== FONTE

Depois de esperar alguns minutos (depois de mais de 300 gerações, pra ser mais preciso), o balanço médio já estava bem próximo de zero. Fiquei muito feliz quando vi aquelas bolinhas circulares quase paradas em cima do elevador sendo levadas de um lado pro outro. Elas eram descendentes diretas daquelas bolinhas iniciais extremamente vibratórias. Essa simulação comprova mais uma vez o poder convergente da seleção cumulativa atuando em variações aleatórias para atingir uma situação aprimorada na aptidão dos indivíduos.

2 Comments:

Blogger Ana Luzia said...

Mô, acho muito legal quando você escreve sobre coisas do "nosso" cotidiano.... A propósito, a quem deva interessar, os gatitos são: Golinha, a genitora, na ausência do companheiro gosta de "brincar" com sacos plásticos (continua com a gente por tempo indeterminado), Bentinho, o pai, apuramos os fatos e concluímos que foi totalmente seduzido pela nossa meretriz (mora com a minha mãe), Naomi - a preta (mora com a Magaly), Sayuri (mora com a minha prima), Jake (mora com a Graça) e Mopeto (não sabemos o paradeiro nem o nome de Batismo, mas quem souber por favor entre em contato - hih duh duh du).

====

■ **TAREFAS**
• a. Reproduza o trecho do texto sobre a simulação que começa em "Blogger Ana Luzia said..." e segue até "duh duh du).".
• b. Prossiga com o texto sobre a simulação a partir do ponto em que ele termina.
As linhas não têm relação com o texto sobre a simulação.

== DADOS BRUTOS

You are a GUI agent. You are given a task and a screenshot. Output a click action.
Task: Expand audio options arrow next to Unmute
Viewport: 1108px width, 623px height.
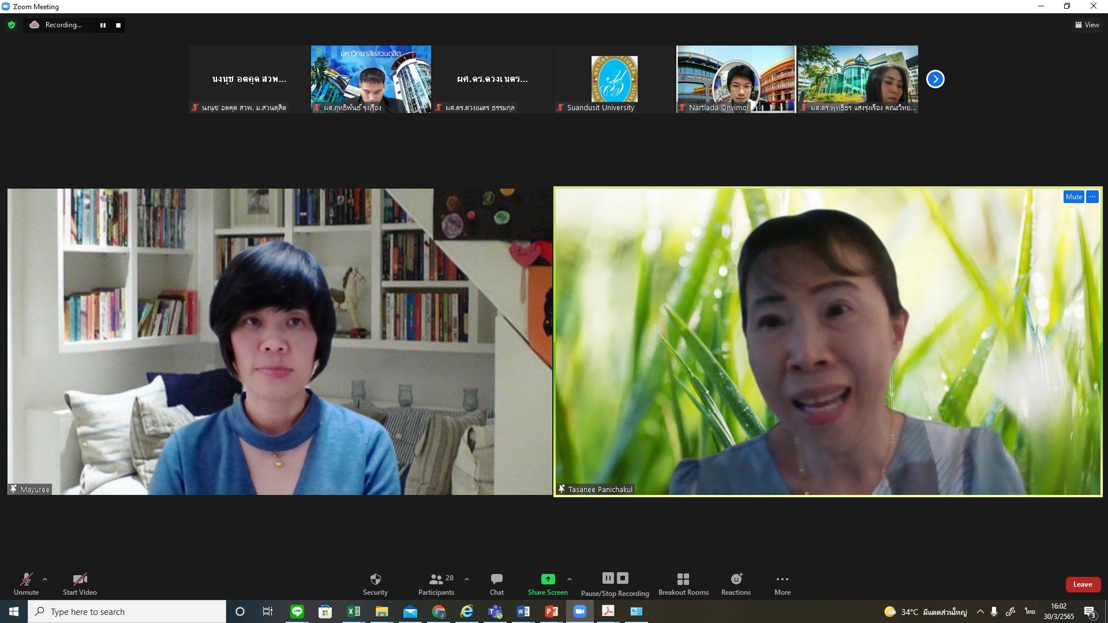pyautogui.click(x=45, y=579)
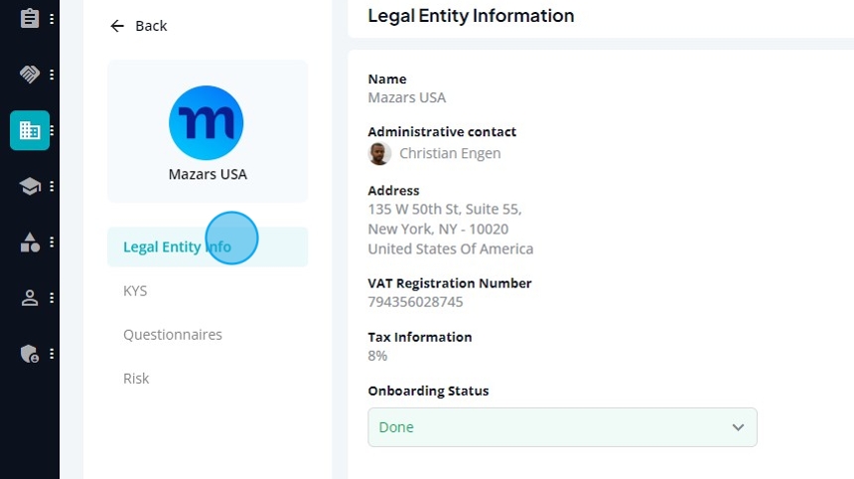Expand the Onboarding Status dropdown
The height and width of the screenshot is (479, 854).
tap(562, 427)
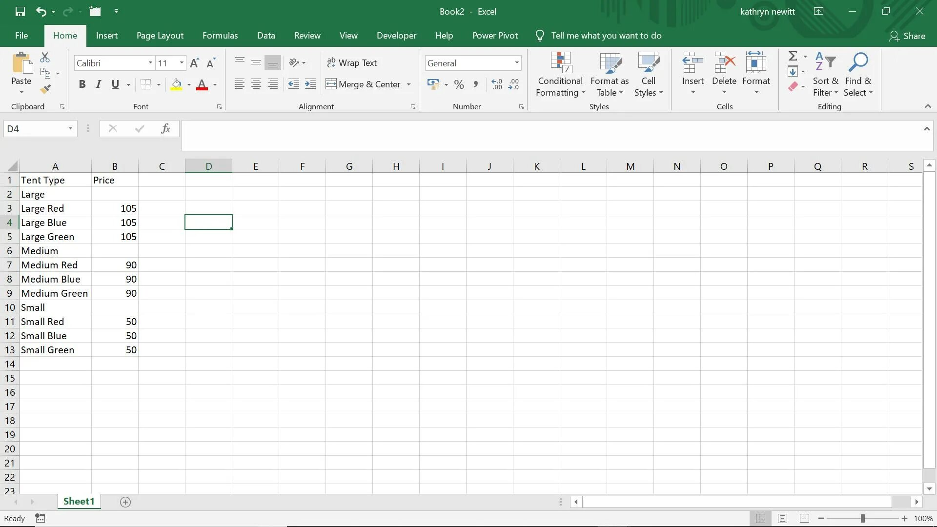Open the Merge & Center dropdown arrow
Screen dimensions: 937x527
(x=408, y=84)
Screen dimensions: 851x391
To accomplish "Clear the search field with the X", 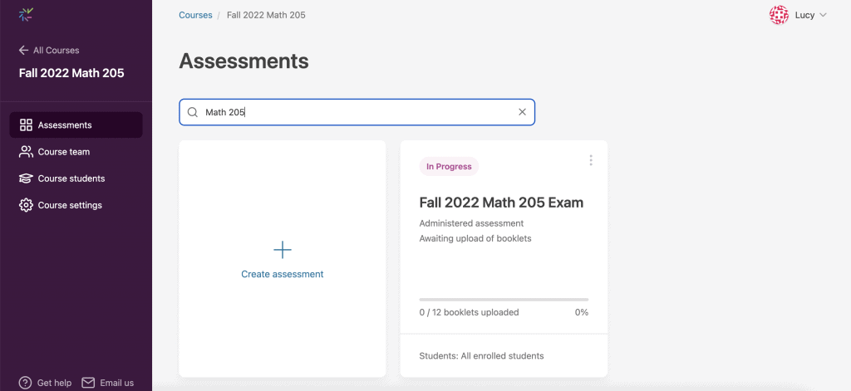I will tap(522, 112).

====
== DADOS BRUTOS

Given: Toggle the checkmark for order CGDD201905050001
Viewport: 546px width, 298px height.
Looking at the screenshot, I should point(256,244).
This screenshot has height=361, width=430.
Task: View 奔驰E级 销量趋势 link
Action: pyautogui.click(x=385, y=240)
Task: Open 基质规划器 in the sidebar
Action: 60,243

====

■ **RESPOSTAS DADAS**
• a.
Blogger Ana Luzia said...

Mô, acho muito legal quando você escreve sobre coisas do "nosso" cotidiano.... A propósito, a quem deva interessar, os gatitos são: Golinha, a genitora, na ausência do companheiro gosta de "brincar" com sacos plásticos (continua com a gente por tempo indeterminado), Bentinho, o pai, apuramos os fatos e concluímos que foi totalmente seduzido pela nossa meretriz (mora com a minha mãe), Naomi - a preta (mora com a Magaly), Sayuri (mora com a minha prima), Jake (mora com a Graça) e Mopeto (não sabemos o paradeiro nem o nome de Batismo, mas quem souber por favor entre em contato - hih duh duh du).

• b.
Te amo minha vida!

terça-feira, maio 29, 2007 9:34:00 AM  
Anonymous Anônimo said...

Ana, valeu pelos detalhes adicionais. Só um esclarecimento, hehehe, para não acharem que abandonamos o Mopeto na rua. Ele foi dado para uma veterinária numa PetShop, logo deve estar tendo uma vida muito boa.